Top 10 Low Cost Tablets in India

If you are searching for low cost tablets in India, you must be aware of the fact that most of these products come along with some truly great features, such as GPS, Wi-Fi and 3G. Therefore, the low price tags do not relate to low quality. On the contrary, these tablets are able to support different applications, just as any other types of tablets. The below given paragraphs present the most affordable tablets that are available in India these days.

 Top 10 Budget Tablets In India :

1) MSI WindPad 100A:

This is a very slim device that comes equipped with 1280 x 800 IPS. It provides different ports, including 3.5mm audio jack, HDMI and USB.

It accommodates a front camera of 2MP and a rear camera of 5MP. This device is powered by the Tegra 2 processor that comes together with 2GB RAM. There are two options available, the 16GB and 32 GB tablets. The price should be around Rs 17000.

2) HCL Sakshat Tablet:  

This tablet has a 7-inch display, USB ports, external hard drive and sports different applications, including the most common ones, such as Open Office, PDF viewer, Power Point, Excel, Word, video streaming, sip/unzip facility, web browsing, and flash video. Its a wonderful discovery in the tablets market and costs only $35, i.e Rs 1500 (approx).

3) MSI WindPad 100W:

The WindPad 100W provides specifications that are pretty much similar to those of the WindPad 100A. However, there are a few small differences from which the most important one relates to another processor type, which in this case is Atom Z530 of 1.6GHz.

This device also comes embedded with SRS PC sound system, biometric software, control system, photo manager and some other characteristics. This is little costly compared to other devices and is worth Rs 34990.

4) Reliance 3G Tab:  

This tablet provides a 7-inch display, being powered by Android 2.3. It also comes with micro SD storage space which can support up to 32GB. The tablet has two cameras of 2MP. It sports various features, including video streaming, GPS, voice calling, mobile TV and others. Reliance have priced it at Rs 12999.

5) MSI Enjoy 10:

This tablet is another low cost alternative. Cheaper than the WindPad 100A and 100W, this option is ready to deliver different low-end specifications.

It comes along with a processor of 1.2GHz ARM Cortex A8, which can support different applications.The device also presents 512MB of RAM, 4GB or storage, 2 cameras of 2MP each, and a great display that ensures a resolution of 1024 x 768 pixels. Price of this tablet is Rs 14999.

6.) Spice MI-720:

This tablet promises to become a very popular choice of many Indian consumers. And this is mainly because it intends to replace the well-known Mi-700, which runs on the operating system, Android 2.2 Froyo.

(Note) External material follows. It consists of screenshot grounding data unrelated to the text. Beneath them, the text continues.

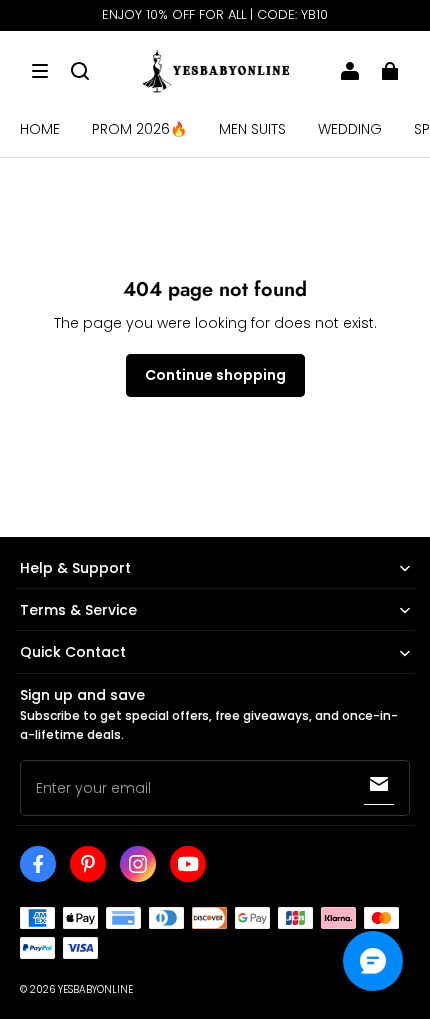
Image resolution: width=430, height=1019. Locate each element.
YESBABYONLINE (95, 989)
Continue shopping (215, 375)
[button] (40, 71)
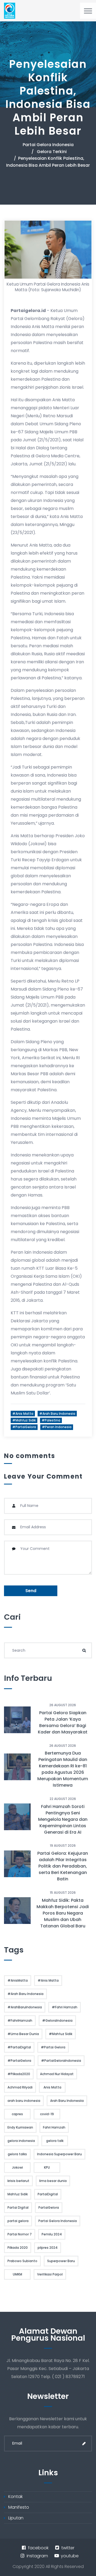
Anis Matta (52, 2087)
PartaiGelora (48, 2207)
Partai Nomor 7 (19, 2234)
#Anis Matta (22, 1413)
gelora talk (54, 2140)
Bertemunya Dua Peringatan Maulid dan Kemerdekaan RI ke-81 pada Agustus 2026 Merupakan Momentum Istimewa (62, 1769)
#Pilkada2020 (18, 2074)
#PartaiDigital (19, 2047)
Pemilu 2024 (52, 2234)
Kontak (15, 2496)
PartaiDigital (48, 2194)
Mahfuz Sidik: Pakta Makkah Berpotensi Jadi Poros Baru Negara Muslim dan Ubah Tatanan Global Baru (63, 1913)
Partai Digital (18, 2207)
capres (17, 2114)
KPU (47, 2167)
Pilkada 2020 (17, 2247)
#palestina (51, 1420)
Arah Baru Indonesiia (67, 2100)
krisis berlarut (18, 2181)
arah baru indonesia (23, 2100)
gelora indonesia (21, 2140)
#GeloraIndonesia (57, 2020)
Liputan (15, 2518)
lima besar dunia (53, 2181)
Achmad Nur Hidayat (57, 2074)
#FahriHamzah (19, 2020)
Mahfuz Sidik (17, 2194)
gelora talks (17, 2154)
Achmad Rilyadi (20, 2087)
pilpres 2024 (48, 2247)
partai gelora (18, 2221)
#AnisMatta (17, 1980)
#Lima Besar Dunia (23, 2034)
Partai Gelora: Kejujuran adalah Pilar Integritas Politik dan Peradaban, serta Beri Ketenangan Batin (62, 1866)
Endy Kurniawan (20, 2127)
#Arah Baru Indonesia (57, 1413)
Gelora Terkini (52, 152)
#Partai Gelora (53, 2047)
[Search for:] (48, 1650)
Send (30, 1591)
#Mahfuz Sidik (24, 1420)
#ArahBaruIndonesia (24, 2007)
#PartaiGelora (24, 1427)
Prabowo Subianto (22, 2261)
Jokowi (17, 2167)
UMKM (17, 2274)
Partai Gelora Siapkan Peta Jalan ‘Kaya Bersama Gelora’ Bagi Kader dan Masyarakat (62, 1722)
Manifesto (18, 2507)
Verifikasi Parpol (50, 2274)
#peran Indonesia (56, 1427)
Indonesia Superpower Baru (59, 2154)
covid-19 (47, 2114)
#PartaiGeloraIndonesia (61, 2060)
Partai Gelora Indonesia (48, 145)
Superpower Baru (61, 2261)
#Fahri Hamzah (64, 2007)
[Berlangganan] (84, 2443)
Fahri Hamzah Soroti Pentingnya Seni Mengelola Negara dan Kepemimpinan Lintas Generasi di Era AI (62, 1819)
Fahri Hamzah (54, 2127)
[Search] (84, 1650)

The Spice Mi-720 runs on Android 2.3 and features an updated processor of 800MHz. Other specifications include 512 MB RAM and ROM, VGA front and rear cameras of 3MP, Bluetooth, Wi-Fi, SIM and SD card slots. It may cost around INR 17000 – INR 20000.

7) MSI Enjoy 7:   

Similar to the aforementioned tablet, Enjoy 10, this tablet presents similar capabilities. The main difference consists of the size of the tablet and display’s characteristics, which highlight a resolution of 800 x 480 pixels. Any other features remain the same.The price of the device is Rs 13999 (Approx).

8.) Zinglife ZL101:  

This 10-inch tablet is proposed by Zinglife, being powered by the operating system, Android 2.2. It comes with a processor of 1GHz, 512 MB of RAM and RJ45 broadband port. The price is estimated at Rs 12300.

9) Beetel Magiq Tablet:   

Developed by Beetel Teletech, this low cost tablet brings in the Android 2.2 operating system and 8GB of memory, which is extendable to 16 GB. The tablet also provides a long battery life, front and back cameras of 2MP, Wi-Fi and 3G functions. The price of this tablet is Rs 8999.

10) Wespro Digital ePad:   


This is another great alternative that comes along with different features. These features include Android 1.9 operating system, a processor of 400MHz, 128MB of RAM, expandable memory up to 32GB, Wi-Fi, MP3, MPEG, WMA DIVX and XVID file formats. This tablet is for sale at its official site for Rs 5999.